I have limited experience with logical replication and logical decoding in Postgres, so please correct me if below is wrong. That being said, here is what I have found:

  1. Publication support is provided by pgoutput plugin. You use it via plugin-specific options. It may be that other plugins have possibility to add the support, but I do not know whether the logical decoding plugin interface exposes sufficient details. I tested it against wal2json plugin version 9e962ba and it doesn't recognize this option.
  2. Replication slots are created independently from publications. Publications to be used as a filter are specified when fetching changes stream. It is possible to peek changes for one publication, then peek changes for another publication and observe different set of changes despite using the same replication slot (I did not find it documented and I was testing on Aurora with Postgres compatibility, so behavior could potentially vary).
  3. Plugin output seems to include all entries for begin and commit, even if transaction did not touch any of tables included in publication of interest.

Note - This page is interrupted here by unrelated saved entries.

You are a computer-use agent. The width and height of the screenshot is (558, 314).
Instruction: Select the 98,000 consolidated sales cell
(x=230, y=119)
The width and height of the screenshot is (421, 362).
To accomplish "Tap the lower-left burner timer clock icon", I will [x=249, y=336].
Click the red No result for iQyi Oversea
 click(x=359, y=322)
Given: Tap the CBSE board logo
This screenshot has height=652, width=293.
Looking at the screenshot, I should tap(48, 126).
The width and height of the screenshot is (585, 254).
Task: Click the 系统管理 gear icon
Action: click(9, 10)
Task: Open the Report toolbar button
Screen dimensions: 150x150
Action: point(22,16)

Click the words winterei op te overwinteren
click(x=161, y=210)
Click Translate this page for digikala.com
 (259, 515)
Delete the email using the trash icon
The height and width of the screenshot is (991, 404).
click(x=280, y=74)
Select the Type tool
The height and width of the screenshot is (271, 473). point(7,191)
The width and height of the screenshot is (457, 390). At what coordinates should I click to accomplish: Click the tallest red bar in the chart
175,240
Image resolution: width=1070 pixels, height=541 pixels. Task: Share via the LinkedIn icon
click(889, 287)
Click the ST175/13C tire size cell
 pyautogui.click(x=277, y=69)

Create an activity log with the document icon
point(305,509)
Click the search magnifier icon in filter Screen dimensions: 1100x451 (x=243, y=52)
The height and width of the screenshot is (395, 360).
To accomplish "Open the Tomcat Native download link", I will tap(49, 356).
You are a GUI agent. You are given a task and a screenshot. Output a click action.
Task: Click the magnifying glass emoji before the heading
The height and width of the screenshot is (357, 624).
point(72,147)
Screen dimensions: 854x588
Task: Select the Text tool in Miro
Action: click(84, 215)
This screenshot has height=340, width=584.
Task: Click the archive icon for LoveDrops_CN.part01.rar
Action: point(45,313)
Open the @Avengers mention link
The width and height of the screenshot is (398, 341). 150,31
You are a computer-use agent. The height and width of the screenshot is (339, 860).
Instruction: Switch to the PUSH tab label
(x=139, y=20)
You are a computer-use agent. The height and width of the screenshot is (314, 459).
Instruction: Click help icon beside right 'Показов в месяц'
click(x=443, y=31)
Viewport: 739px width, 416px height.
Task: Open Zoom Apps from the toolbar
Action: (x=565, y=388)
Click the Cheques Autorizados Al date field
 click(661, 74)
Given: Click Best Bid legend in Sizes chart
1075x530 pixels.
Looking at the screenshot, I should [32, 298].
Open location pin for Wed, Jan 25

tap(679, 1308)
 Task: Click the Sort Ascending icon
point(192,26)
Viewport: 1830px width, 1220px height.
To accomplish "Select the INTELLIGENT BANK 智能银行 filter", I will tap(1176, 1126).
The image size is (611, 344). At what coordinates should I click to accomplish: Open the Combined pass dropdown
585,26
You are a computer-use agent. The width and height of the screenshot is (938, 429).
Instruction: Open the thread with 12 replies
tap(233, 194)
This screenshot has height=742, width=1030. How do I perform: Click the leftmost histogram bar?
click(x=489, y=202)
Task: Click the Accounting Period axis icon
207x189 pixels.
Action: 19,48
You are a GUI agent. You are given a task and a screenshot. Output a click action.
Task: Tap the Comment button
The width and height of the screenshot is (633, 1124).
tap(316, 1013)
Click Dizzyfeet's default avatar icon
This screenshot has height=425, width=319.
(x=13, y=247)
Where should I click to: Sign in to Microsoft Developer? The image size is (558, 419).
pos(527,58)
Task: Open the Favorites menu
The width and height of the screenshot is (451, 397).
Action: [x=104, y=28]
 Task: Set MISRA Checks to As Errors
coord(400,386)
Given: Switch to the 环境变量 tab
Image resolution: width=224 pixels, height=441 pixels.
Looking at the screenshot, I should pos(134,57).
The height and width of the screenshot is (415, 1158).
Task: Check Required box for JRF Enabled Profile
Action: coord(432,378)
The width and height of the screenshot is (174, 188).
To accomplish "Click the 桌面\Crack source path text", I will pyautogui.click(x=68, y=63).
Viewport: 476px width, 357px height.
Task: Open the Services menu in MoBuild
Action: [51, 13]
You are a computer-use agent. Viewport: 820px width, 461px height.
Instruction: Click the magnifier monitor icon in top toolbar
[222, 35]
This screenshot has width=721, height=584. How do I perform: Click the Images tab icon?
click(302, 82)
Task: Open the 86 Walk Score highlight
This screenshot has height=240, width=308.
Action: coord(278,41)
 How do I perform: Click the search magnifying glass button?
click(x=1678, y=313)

It does not however include changes to other tables than included in the publication.

Here is an example how to use it in Postgres 10+:

-- Create publication
CREATE PUBLICATION cdc;

-- Create slot
SELECT pg_create_logical_replication_slot('test_slot_v1', 'pgoutput');

-- Create example table
CREATE TABLE replication_test_v1
(
  id integer NOT NULL PRIMARY KEY,
  name text
);

-- Add table to publication
ALTER PUBLICATION cdc ADD TABLE replication_test_v1;

-- Insert example data
INSERT INTO replication_test_v1(id, name) VALUES
  (1, 'Number 1')
;

-- Peak changes (does not consume changes)
SELECT pg_logical_slot_peek_binary_changes('test_slot_v1', NULL, NULL, 'publication_names', 'cdc', 'proto_version', '1');

-- Get changes (consumes changes)
SELECT pg_logical_slot_get_binary_changes('test_slot_v1', NULL, NULL, 'publication_names', 'cdc', 'proto_version', '1');

To stream changes out of Postgres to other systems, you can consider using Debezium project. It is an open source distributed platform for change data capture, which among others provides a PostgreSQL connector. In version 0.10 they added support for pgoutput plugin. Even if your use case is very different from what the project offers, you can look at their code to see how they interact with replication API.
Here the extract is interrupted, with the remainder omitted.